Doesn’t take much investigating to determine that salary is not the issue as much as the easy solution folks would like us to believe. 

This summer a full 40% of the people leaving teaching left voluntarily.  They just didn’t like the job enough anymore.   These were people who had contracts for the upcoming school year, contracts that included hefty raises.  Another 25% left teaching but went to other education related employment.  Only 20% left because they had retired.  And perhaps most importantly, only 6% were terminated for bad performance.

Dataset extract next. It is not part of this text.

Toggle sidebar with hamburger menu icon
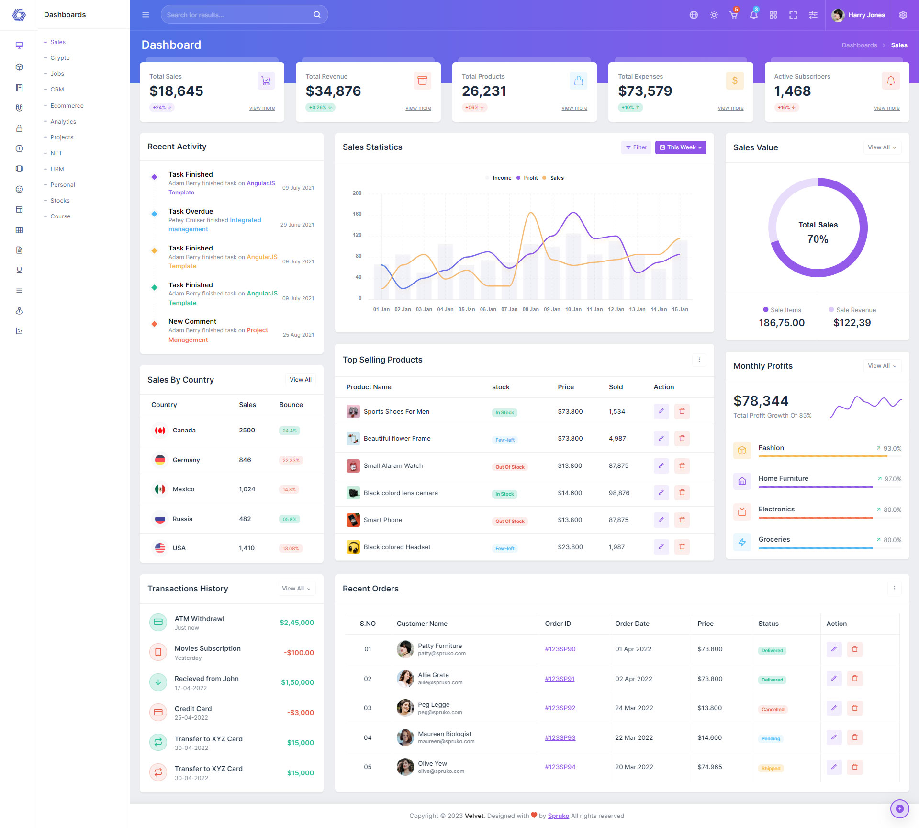 146,15
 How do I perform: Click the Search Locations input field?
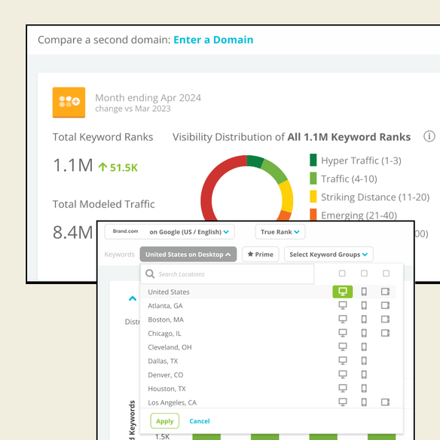(x=228, y=274)
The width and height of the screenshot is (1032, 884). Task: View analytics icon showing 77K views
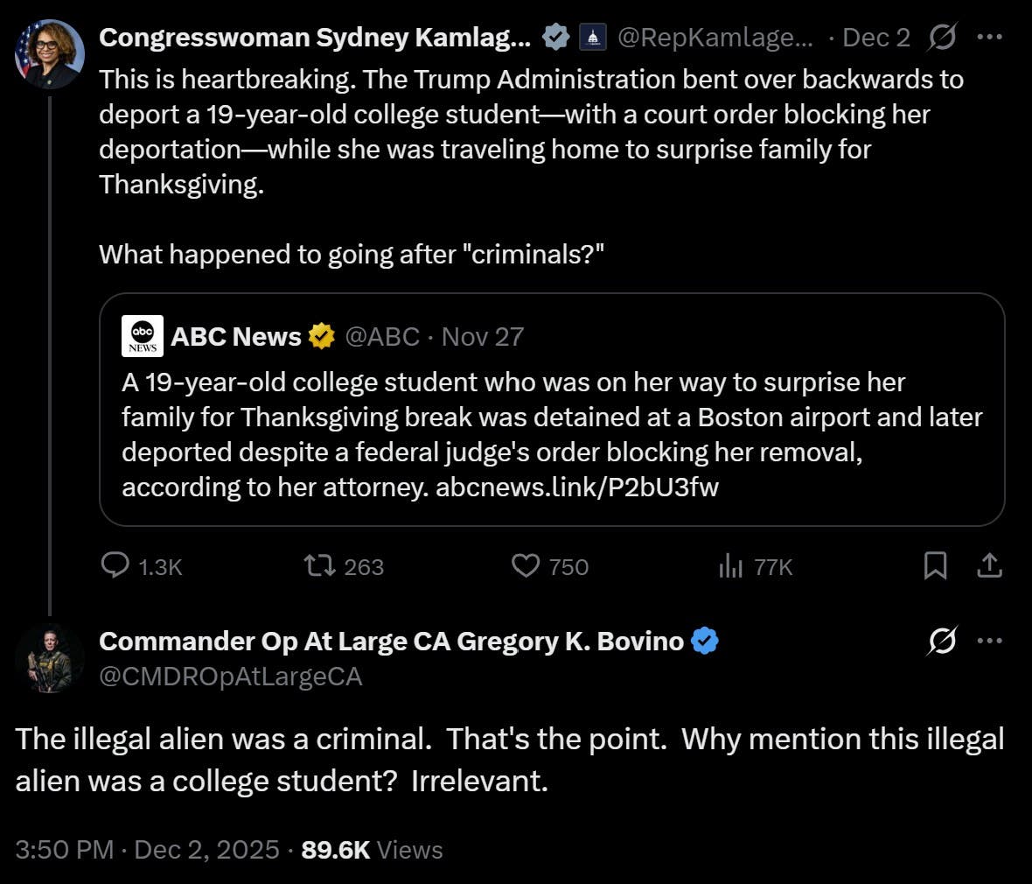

There are several more significant reasons teachers are leaving.  First and foremost are the job demands that leave little time for REAL TEACHING.   There is strong pressure to limit suspensions for bad behavior.  Kids know that.  So there are full out fights in schools, serious bullying, not to mention weapons and drug deals.  Teachers are not law enforcement.  They do not want to carry weapons and they don’t want to be part of police state.  They want administrative support in quelling the bad behavior so they can TEACH.  But administrators are scored on how few students they suspend so suspensions are only happening in the very worst situation.  Generally badly behaved kids are transferred to other schools, not dissimilar from the "dance of the lemons" for bad teachers.

The demand for high stakes testing keeps growing.   Somehow or other someone got the notion that good test scores are the reflection of good teaching.   Good test scores are primarily the result of some kids being great test takers who know how to game the test.

If the two former reasons don’t convince you, there are pacing guides.  A teacher is supposed to be a professional educator.  He/she is supposed to be able to gauge when learning is or is not occurring and to make instructional adjustments.   Pacing guides do not allow those adjustments.   Name the date and the guide tells the teacher what he/she is teaching, student progress be damned.

If we want professional teachers paying them like other professions won’t do the trick.  We need to treat them like other professionals and that includes giving the best teachers the opportunity to earn the best money.